Face notamment aux nombreuses usurpations de nom, l´OMC reconnaît le rôle joué par les indications géographiques.


Les conclusions du panel de l´Organisation mondiale du commerce (OMC)(1), relatif à la protection des indications géographiques qui est intervenu récemment, sauvent les indications d´origine. En effet, le panel a reconnu la possibilité pour celles-ci de coexister avec des marques antérieures.

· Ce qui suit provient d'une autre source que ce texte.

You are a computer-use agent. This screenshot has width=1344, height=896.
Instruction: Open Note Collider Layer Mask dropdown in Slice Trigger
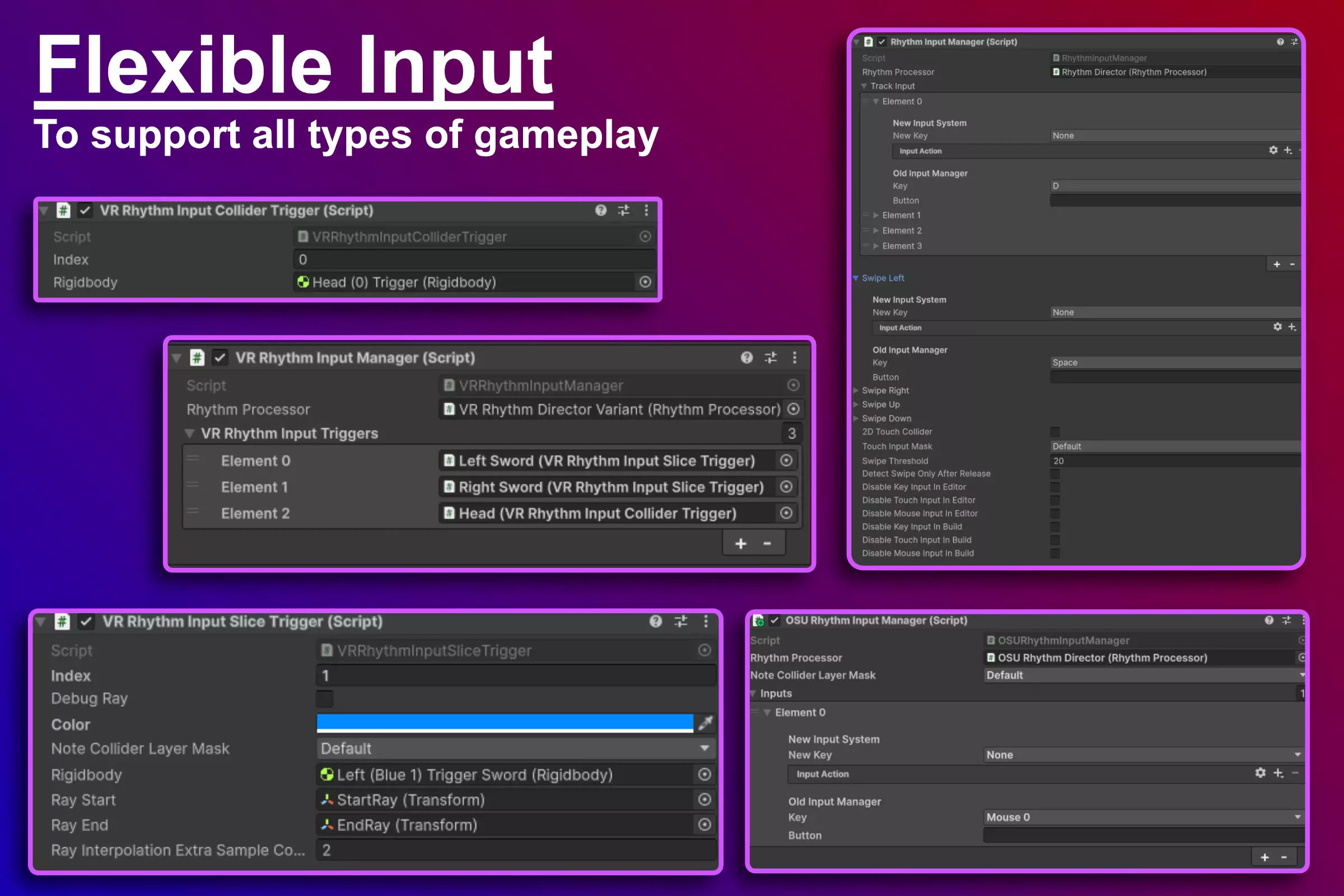click(x=515, y=749)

A travers cette décision, l´OMC ouvre la voie à une plus grande reconnaissance du rôle joué par les indications géographiques vis-à-vis des communautés locales à travers le monde. « Ce dénouement est d´une importance capitale pour les producteurs du monde entier qui fabriquent leurs produits depuis des dizaines d´années, mais qui souvent font face à des abus de leur nom », a déclaré Pedro Echeverria, président d´OriGIn, le réseau international de producteurs d´indications géographiques. Il existe de nombreux exemples de tels abus : le jambon de Parme produit au Canada, le riz Rasmati des États-Unis.

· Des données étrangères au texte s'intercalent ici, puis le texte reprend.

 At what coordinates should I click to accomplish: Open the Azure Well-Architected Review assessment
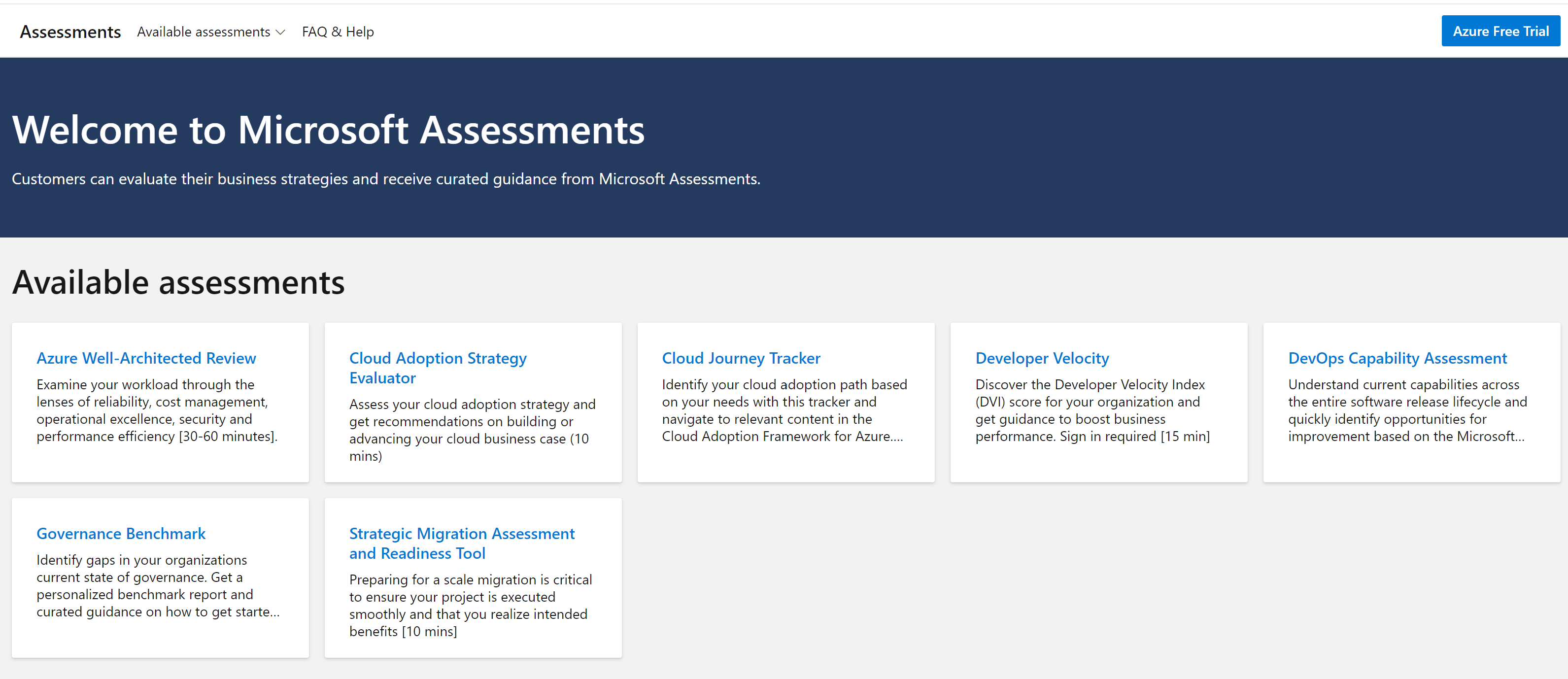tap(146, 358)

Par ailleurs, le panel de l´OMC confirme que le système européen doit être ouvert aux producteurs non-UE.

Un cadre juridique plus clair à mettre en place
L´Union européenne doit donc clarifier certains aspects de sa législation afin de permettre aux producteurs des pays tiers d´enregistrer leur nom d´IG. « L´UE possède un système unique de protection des IG. En l´ouvrant au reste du monde, elle contribuera à la promotion de cet instrument de propriété intellectuelle. Les IG sont différentes des marques et certaines de leurs caractéristiques font d´elles un excellent instrument pour le développement. En particulier, les IG apportent une valeur ajoutée à l´économie locale en empêchant la délocalisation de la production et aident à la préservation de la biodiversité », ajoute Pedro Echeverria. Si à travers cette décision du panel, l´OMC reconnaît que les indications géographiques méritent une protection, il reste maintenant aux membres de l´OMC à mettre en place un cadre juridique plus clair, notamment au niveau international, pour démontrer leur véritable engagement dans le développement durable.